AI helps farmers to combat bacterial crop disease

China’s Agricultural Ministry is asking farmers to switch to late-autumn crops like sweet potatoes because of the crop damages already seen.
Source – USDA Photo by Lance Cheung. Public Domain

Scientists have used artificial intelligence to help them to upgrade plant immune systems. This genetic manipulation potentially alters how agricultural produce, like tomatoes and potatoes, can be rendered to defend against harmful bacteria. The researchers, through a series of experiments, demonstrated that while the reengineering of plant receptors can lead them to recognise bacterial threats, it also stands that such processes can additionally enhance plant resistance and hence prepare agricultural produce against such threats and thus create a future of more resilient crops.

Essential to the research is the concept of plants, like animals, having immune systems. Part of the defence toolkit of plants includes immune receptors, which give them the ability to detect bacteria and defend themselves against microbial threats.

One of those receptors, called FLS2, has been identified as helping plants to recognise flagellin — a protein in the tiny tails bacteria use to swim.
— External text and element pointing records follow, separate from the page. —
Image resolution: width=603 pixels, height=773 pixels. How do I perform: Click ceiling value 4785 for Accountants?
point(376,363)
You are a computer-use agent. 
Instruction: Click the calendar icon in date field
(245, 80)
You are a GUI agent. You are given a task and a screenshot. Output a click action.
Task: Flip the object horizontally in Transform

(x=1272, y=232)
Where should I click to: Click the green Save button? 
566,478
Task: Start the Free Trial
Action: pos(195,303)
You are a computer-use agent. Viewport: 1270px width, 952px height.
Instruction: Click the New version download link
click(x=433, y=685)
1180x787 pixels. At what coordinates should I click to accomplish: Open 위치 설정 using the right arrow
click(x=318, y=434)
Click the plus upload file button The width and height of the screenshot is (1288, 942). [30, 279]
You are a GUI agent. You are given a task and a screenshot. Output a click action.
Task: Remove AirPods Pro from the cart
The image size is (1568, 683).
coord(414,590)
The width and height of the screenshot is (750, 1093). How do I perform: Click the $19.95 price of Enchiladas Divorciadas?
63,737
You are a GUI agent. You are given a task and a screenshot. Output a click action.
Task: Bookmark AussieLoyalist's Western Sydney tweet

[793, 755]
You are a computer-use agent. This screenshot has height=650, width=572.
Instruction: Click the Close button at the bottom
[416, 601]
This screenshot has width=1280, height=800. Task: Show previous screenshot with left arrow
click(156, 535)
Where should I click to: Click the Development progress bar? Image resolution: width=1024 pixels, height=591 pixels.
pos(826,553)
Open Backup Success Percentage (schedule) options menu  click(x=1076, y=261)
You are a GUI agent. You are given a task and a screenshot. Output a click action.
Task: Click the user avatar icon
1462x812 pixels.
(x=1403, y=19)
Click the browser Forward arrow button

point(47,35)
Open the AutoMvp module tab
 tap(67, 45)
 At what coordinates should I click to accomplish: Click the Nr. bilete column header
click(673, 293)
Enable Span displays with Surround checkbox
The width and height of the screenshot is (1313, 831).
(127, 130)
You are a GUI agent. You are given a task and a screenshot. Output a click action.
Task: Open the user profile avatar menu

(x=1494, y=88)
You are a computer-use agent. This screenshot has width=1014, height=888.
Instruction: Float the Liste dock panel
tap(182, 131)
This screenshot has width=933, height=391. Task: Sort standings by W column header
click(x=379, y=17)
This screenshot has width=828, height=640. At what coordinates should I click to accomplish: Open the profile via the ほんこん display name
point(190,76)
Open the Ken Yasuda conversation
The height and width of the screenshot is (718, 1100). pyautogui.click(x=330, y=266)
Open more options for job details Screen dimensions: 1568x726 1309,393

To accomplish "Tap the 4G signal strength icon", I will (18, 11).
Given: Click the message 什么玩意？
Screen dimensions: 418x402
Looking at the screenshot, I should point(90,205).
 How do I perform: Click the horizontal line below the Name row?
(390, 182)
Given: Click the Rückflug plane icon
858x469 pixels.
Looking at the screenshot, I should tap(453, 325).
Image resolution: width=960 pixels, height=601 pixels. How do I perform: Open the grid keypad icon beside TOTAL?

Nonetheless, bacteria are adept, and they constantly evolve to avoid detection.

According to lead scientist, Gitta Coaker, professor in the Department of Plant Pathology: “Bacteria are in an arms race with their plant hosts, and they can change the underlying amino acids in flagellin to evade detection.”

Ralstonia solanacearum usually enters the plant by a wound. Image by Clemson University – USDA Cooperative Extension Slide Series, , Bugwood.org – This image is Image Number 1234208 at Forestry Images, a source for forest health, natural resources and silviculture images operated by The Bugwood Network at the University of Georgia and the USDA Forest Service.

One of the researchers’ targets is a major crop threat: Ralstonia solanacearum, the cause of bacterial wilt. Some strains of the soil-borne pathogen can infect more than 200 plant species, including staple crops like tomato and potato.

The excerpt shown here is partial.